Assassin’s Quest, by Robin Hobb
Posted October 3, 2010on:
If you haven’t read those books, but plan to, you want to skip this blog post because there are major spoilers ahead.
You’ve read the entire Farseer series and what to see if we have similar opinions on the final book, Assassin’s Quest? hook up w/me after the jump!
First things first – this book frustrated me. The first two books in the series so knocked my socks off that my expectations for Assassin’s Quest were through the roof. Maybe Hobb was trying something a little different, maybe she was in a rush, maybe things had to happen a certain way because of crossovers in her other novels. As much as I enjoyed the end of this book, the beginning dragged, Fitz acted like an idiot through most of it, and the end got wrapped up too quickly for my liking. It was at the point where everytime my husband (who is a huge Hobb fan but hasn’t finished this series) asked me about the book, I said point blank I wasn’t going to tell him anything because I didn’t want to spoil anything. The real reason was I wasn’t sure I could talk about the book without saying something negative, and I really wanted him to read it so we could talk about it.
Brought back from the dead and left to his own devices, Fitz comes to believe that Regal needs to die, and quickly. But surrounded by his Skill coterie, Regal will not make an easy target.
Nearly everyone he cares about believes him dead, and Fitz is drawn through his connection with Nighteyes to leave humanity behind forever. He needs to decide if he wants to be a man, or be a wolf. Being a man means he will never be free, never be safe, never have his own life, and that the survival of the Six Duchies is in his hands. Being a wolf means freedom, and pack, and never fitting in anywhere. Which is worse? Which means less pain, less heart ache? He realizes how much the royal family has used him. He is nothing but a tool to them, and they have and will continue to use him until he breaks. With that as his future, why should he choose humanity?

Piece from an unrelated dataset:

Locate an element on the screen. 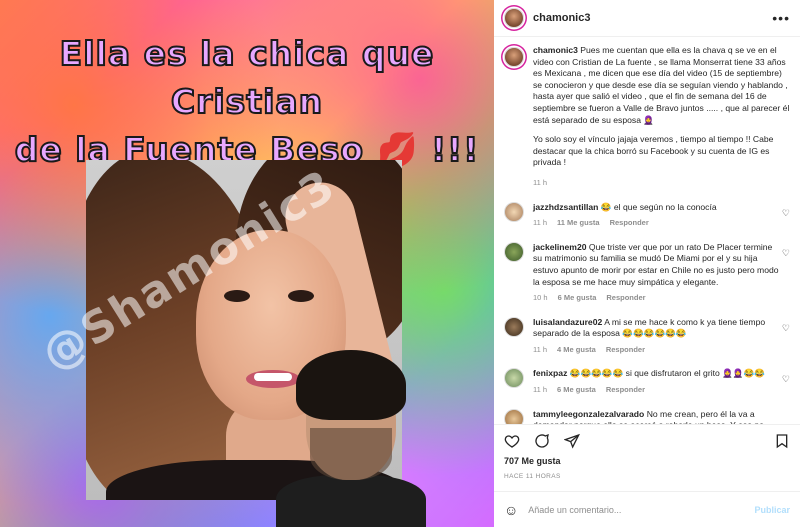  comment-text: 😂 el que según no la conocía is located at coordinates (658, 206).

No matter how many times Molly and Burrich try to tell him in Royal Assassin, is still takes him half way through Assassin’s Quest to realize Molly is pregnant with his child. When on the run from Regal’s soldiers, Fitz barely attemps to diguise himself, even while his physical description is being relayed throughout the Six Duchies. He makes mistakes he shouldn’t be making, and sometimes has trouble putting two and two together. Deathwish? Depression? Naivety? Something that’s dulling his senses?
Fitz does attempt to kill Regal, and fails spectacularly. A hurried job, and Fitz completely underestimates the power of Regal’s Skill coterie. What would Chade think? And with his botched Skill, anytime he even attempts to reach Verity or talk to Nighteyes, it’s as if he’s screaming out to Regal’s Skill coterie “I’m over here, come find me!”. He knows his only salvation lies in finding Verity, who has gone on a quest beyond the mountain kingdom to find the Elderlings, who legend says hold a promise to help the Six Duchies.
There’s no way he can make the journey on foot and alone, so Fitz hooks up with a Smuggler’s caravan. He meets Starling, a mistrel looking for the hero filled song that will make her famous, and Kettle, a crotchety old lady who knows too much about everything. Starling and Kettle know who Fitz is immediately, and they both help improve his disguises. Regal’s soldiers do catch up with the caravan, and Fitz’s narrow escape adds to his legendary deeds ever more.
When Fitz, Starling, and Kettle reach the Mountain Kingdom, and it’s a depressing reunion with a lonely Fool, a mourning Kettricken, and a hopeless journey in front of them. I am so happy The Fool is part of that journey. You know that favorite character actor that you love to see in movies, the one whose name you can never remember but they always steal the show? That’s The Fool. And he completely steals the show. I want to read a series just about him.
I’d also like to smack whoever did the cover art. If you’ve been paying attention at all, one look at the cover art tells you what happens at the end. Sure, there is plenty more that happens, but you’ve got the gist. Not cool cover artist! Not cool!
On the plus side, the last quarter or so of the book is incredible, we learn that the Skill, the Wit, and Forging aren’t what we thought they are, and that the Red Ship Raiders have a really darn good reason for doing what they do. And the Elderings? also not exactly what you thought (cover art be damned). The Elderlings will help you. Sort of. But you’ve got to help them first. And the price they ask, can anyone possibly afford it? I wish Hobb had spent less time on the slow (we’re walking, we’re walking, we’re stopping. We’re walking, we’re walking. . .) journey to the Mountain Kingdom and beyond, and more time explaining the Elderlings and their early history with the peoples of the Six Duchies. Because that part is fascinating, it’s smart, it’s heartbreaking, I loved it, I wanted more of it.
I can’t recommend the first two books in this series enough, really, I can’t. If you’re new to Fantasy, looking to read a woman author, or just looking for something fun and satisfying, Assassin’s Apprentice and Royal Assassin are that and more. Just realize you will have to read Assassin’s Quest to find out what happens at the end, and that the final book in the series is the weakest.